* _Do this_
Repeat the rows below word for word, beginning with the line that has "The height and width of the screenshot is (1080, 1920)." and going through the last of the rows. Leave the pictures out.

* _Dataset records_
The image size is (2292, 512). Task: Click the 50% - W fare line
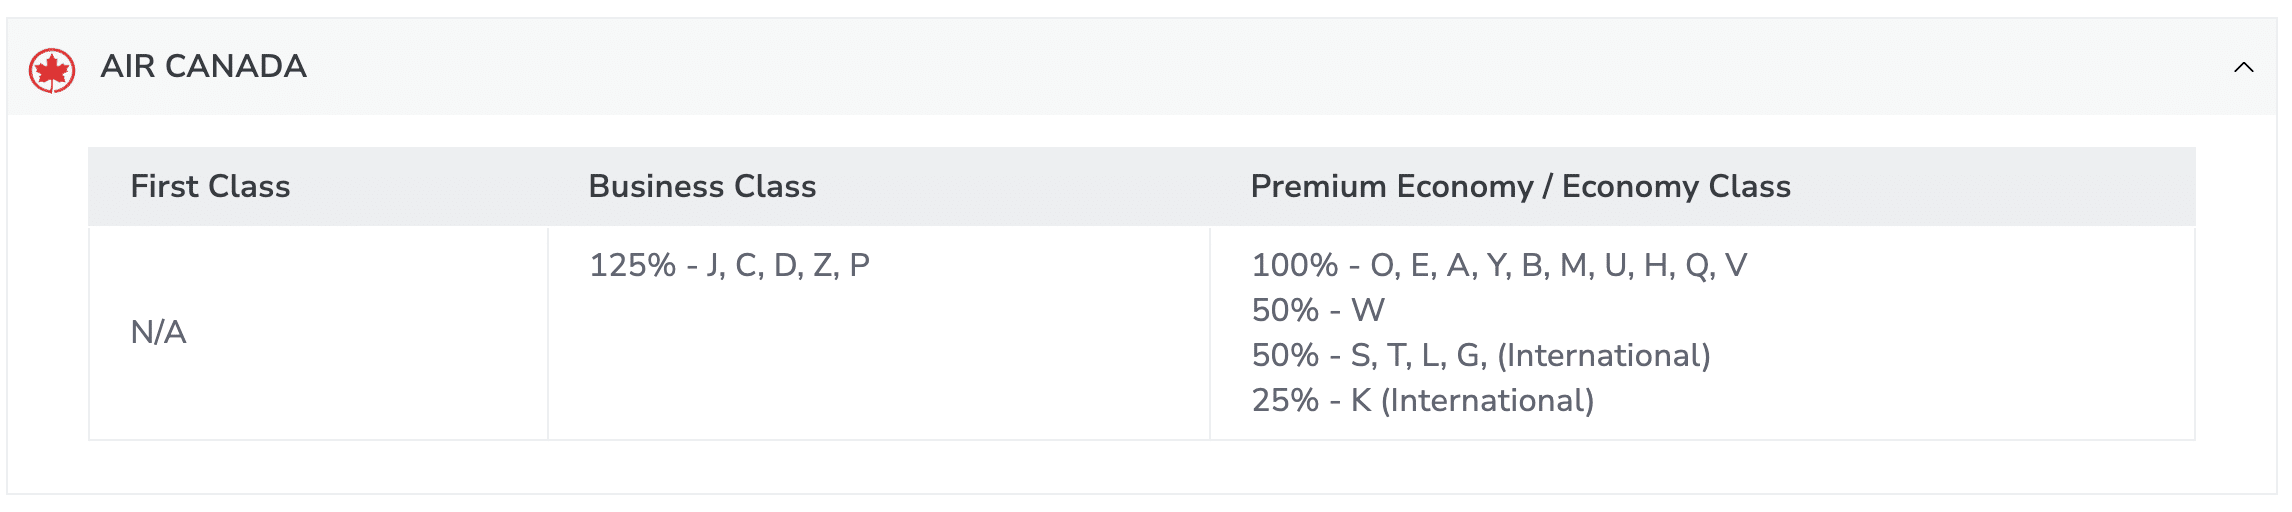[1318, 310]
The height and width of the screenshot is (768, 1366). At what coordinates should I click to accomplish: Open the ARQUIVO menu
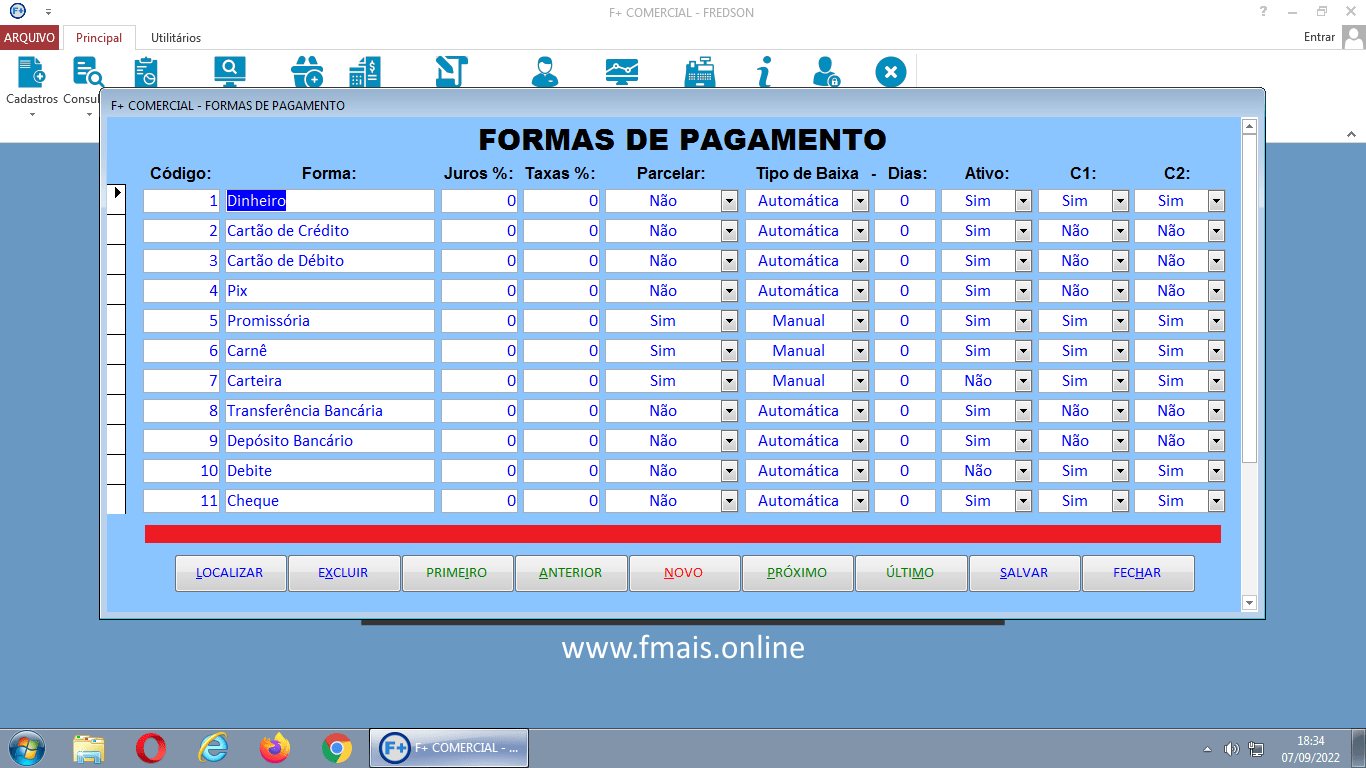(x=30, y=36)
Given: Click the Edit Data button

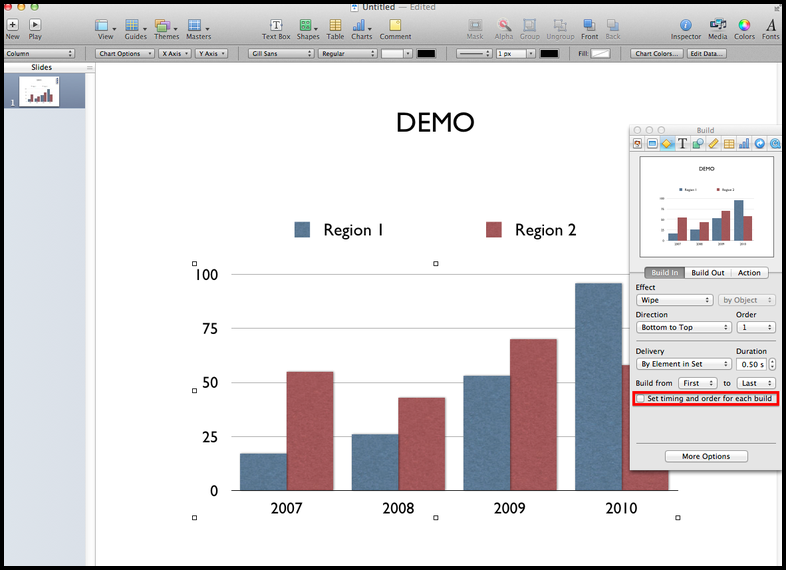Looking at the screenshot, I should pos(706,53).
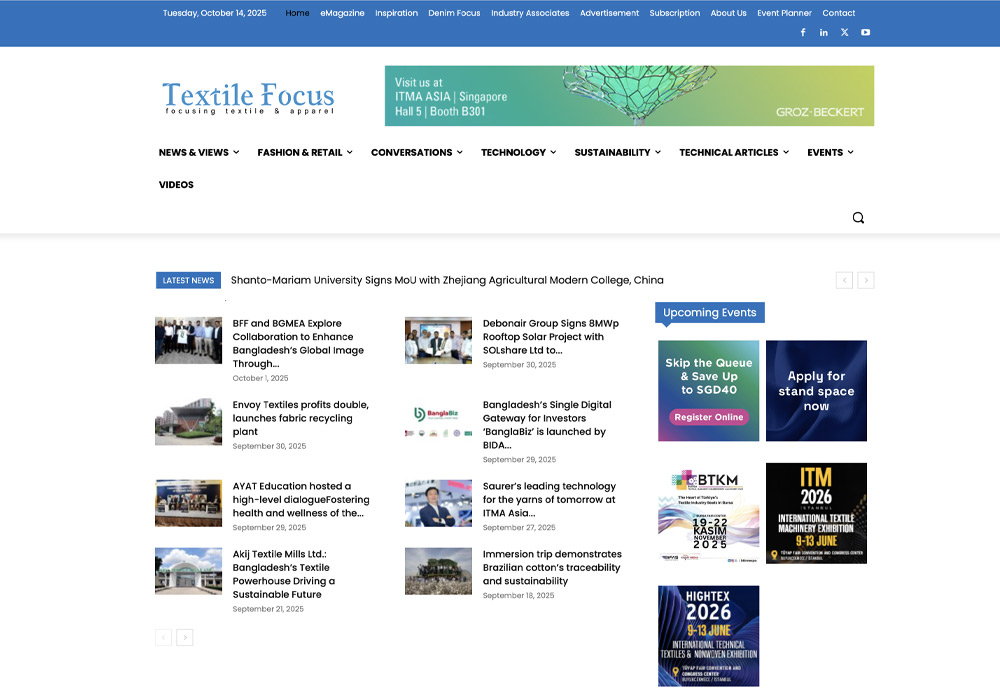The width and height of the screenshot is (1000, 698).
Task: Open the YouTube social icon
Action: click(x=865, y=32)
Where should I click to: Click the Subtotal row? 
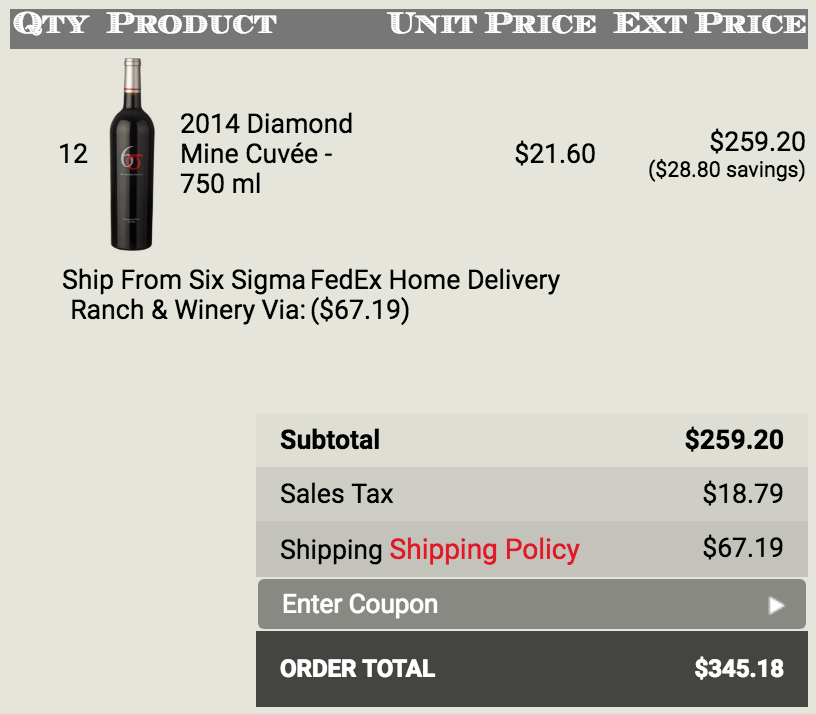click(x=532, y=440)
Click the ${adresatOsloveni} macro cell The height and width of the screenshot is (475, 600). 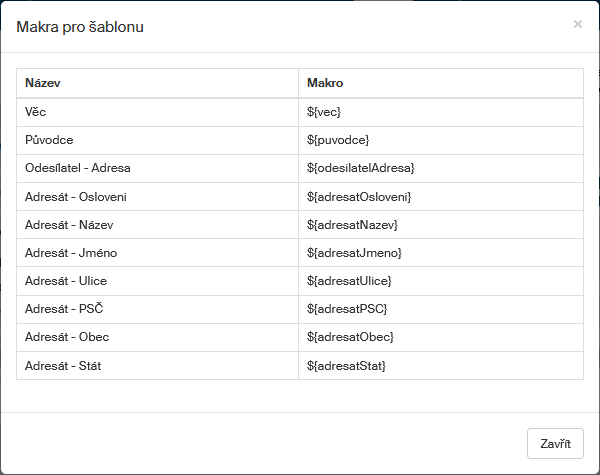click(x=359, y=196)
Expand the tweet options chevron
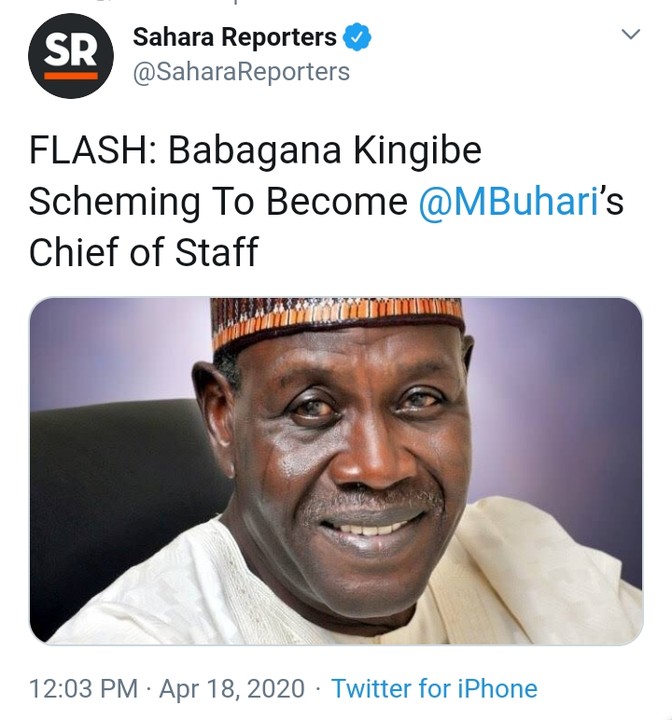Screen dimensions: 672x720 [630, 35]
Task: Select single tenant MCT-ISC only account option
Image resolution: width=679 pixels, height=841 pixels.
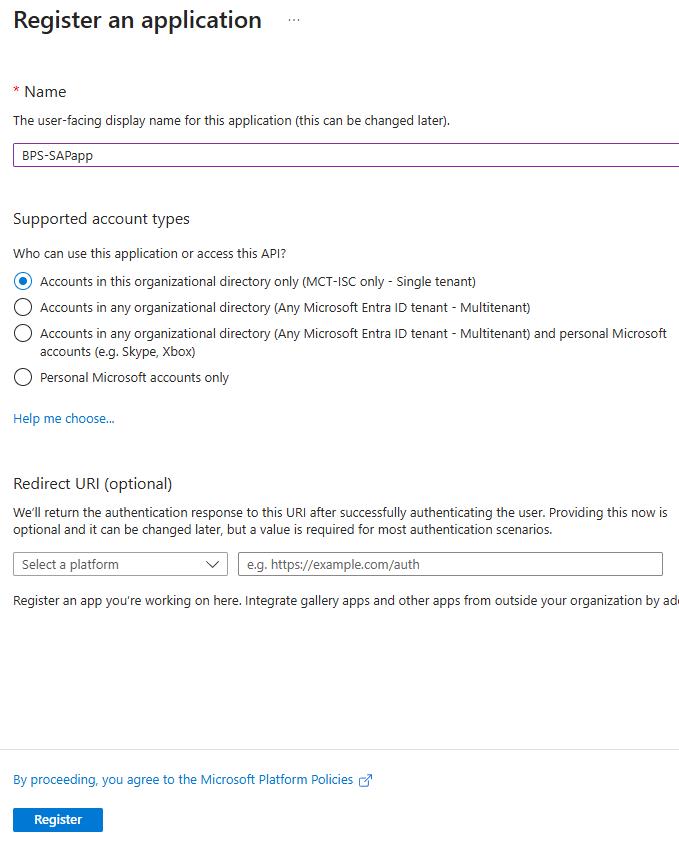Action: pos(23,282)
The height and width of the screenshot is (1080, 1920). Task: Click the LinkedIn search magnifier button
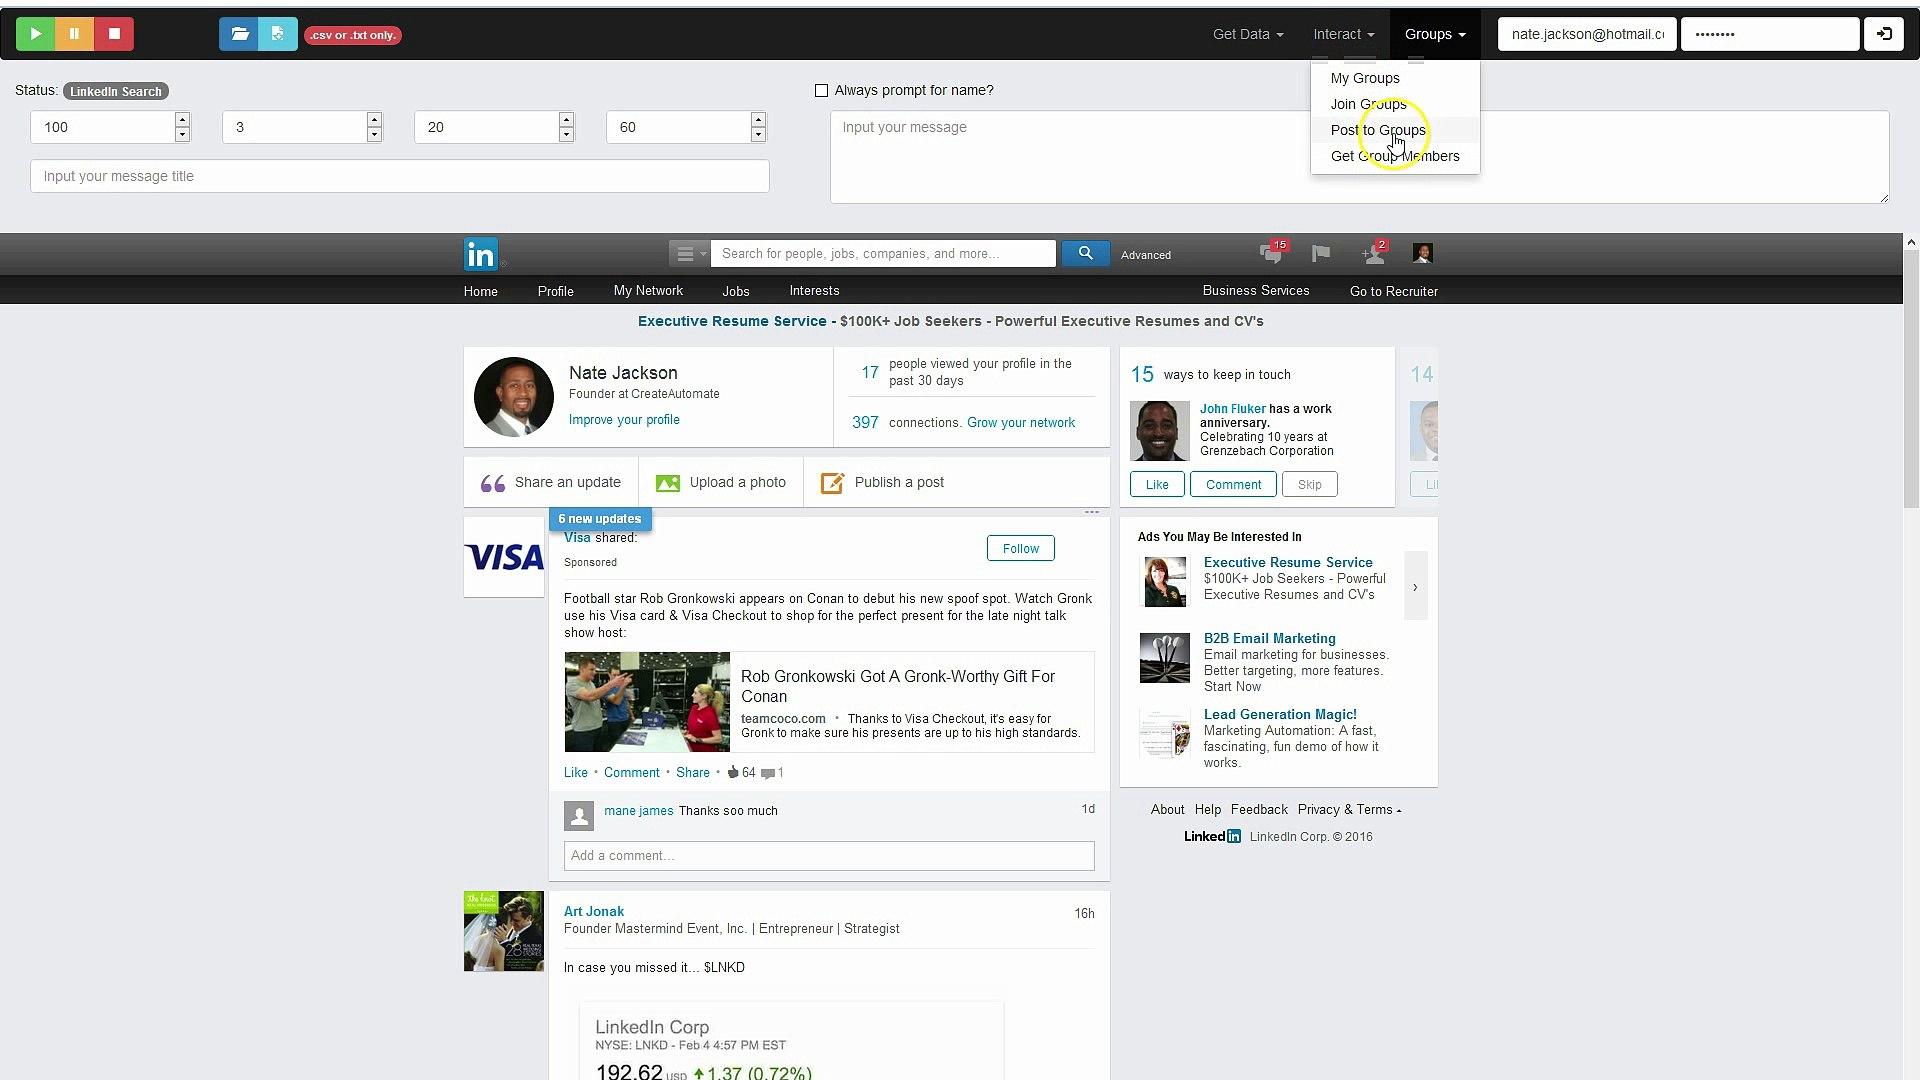pos(1085,253)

* _Task solution_
The height and width of the screenshot is (1080, 1920). Task: Click the LinkedIn search magnifier button
pos(1085,253)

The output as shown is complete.